I know you love your son, but you have another son whose scribe keeps writing me about how you treat him. Esav is doing better than ever for House Avraham, but after what they wrote me it’s a little tiresome to read you accuse me again of dishonesty.

That birthright story was really shocking. Esav offered Yaakov his birthright in exchange for a bowl of soup as a joke, and once Yaakov jokingly took it, he threatened to burn it rather than give it back; and when you heard about it, you not only didn’t demand Yaakov return it to its rightful owner, you deliberately tricked ‘Yitzhak’ into giving Yaakov the Blessing too.
Do I really have to remind you that our firm’s ‘tricks’ are the reason you have any sons at all? You’re the one who wanted to marry that crazy side of the family which claims they’re ‘chosen’ by a god they never see, cuts the foreskin off its babies but doesn’t sacrifice them, and thinks themselves so morally superior to the rest of the world that they whore out their wives and expel their concubines (and don’t think all that ‘explulsion’ in the House of Avraham is over just because your meshuggeh father-in-law is dead). How many of your grandchildren will even be able to stay in Canaan? Your side of the family is so fucked up that your favorite son had to run away to save his life. Fortunately he had a rich uncle to employ him, though apparently if he’s rich he has no problems at all…
Please understand, the head of the house always gets the plumb herds, that’s the way it’s always been; you know that very well, but what you might not understand is how difficult things still are. Whatever luxury we knew in the old days of Ur, An & Enlil and Enki be praised, that’s over now. We came to this new country with nothing, and over fifteen years we built a successful multi-empire syndicate that still isn’t half the organization we had in Sumeria, which I shouldn’t need to remind you was liquidated due to anti-semitic discrimination.

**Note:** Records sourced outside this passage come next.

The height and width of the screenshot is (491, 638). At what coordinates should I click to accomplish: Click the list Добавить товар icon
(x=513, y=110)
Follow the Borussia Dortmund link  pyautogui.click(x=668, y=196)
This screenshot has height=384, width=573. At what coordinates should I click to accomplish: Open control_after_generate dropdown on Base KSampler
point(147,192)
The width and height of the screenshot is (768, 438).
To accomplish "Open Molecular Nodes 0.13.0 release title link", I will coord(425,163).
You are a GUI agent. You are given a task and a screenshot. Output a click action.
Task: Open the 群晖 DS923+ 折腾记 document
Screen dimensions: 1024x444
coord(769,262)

I’m just trying to keep expenses low, and as head of Terakh House, if I didn’t take the best shares, Yaakov’s life would be threatened. You never met my son, I discipline him as best you can a schnorrer, but he runs with a very bad crowd of Assyrians. If I let Yaakov keep the best herds, what defense would Yaakov have if my son decides Yaakov’s a threat to the inheritance Boer refuses to work for? Yaakov isn’t a hunter-gatherer like his brother, and even if Boer is as unathletic as the rest of us, his friends are not, and any one of them would make quick work of your son. So please understand, if we made business decisions on the basis of all your womanish worries, we’d all have died a hundred years ago
Rivka, please understand, I love you, I love Yaakov, I love Leyah and Rokhel, even if Rokhel is a hur…, and I want to see them all thrive. I’m doing what I think is best for us all, especially Yaakov, and very soon he can choose whether to be head of House Terakh or House Avraham.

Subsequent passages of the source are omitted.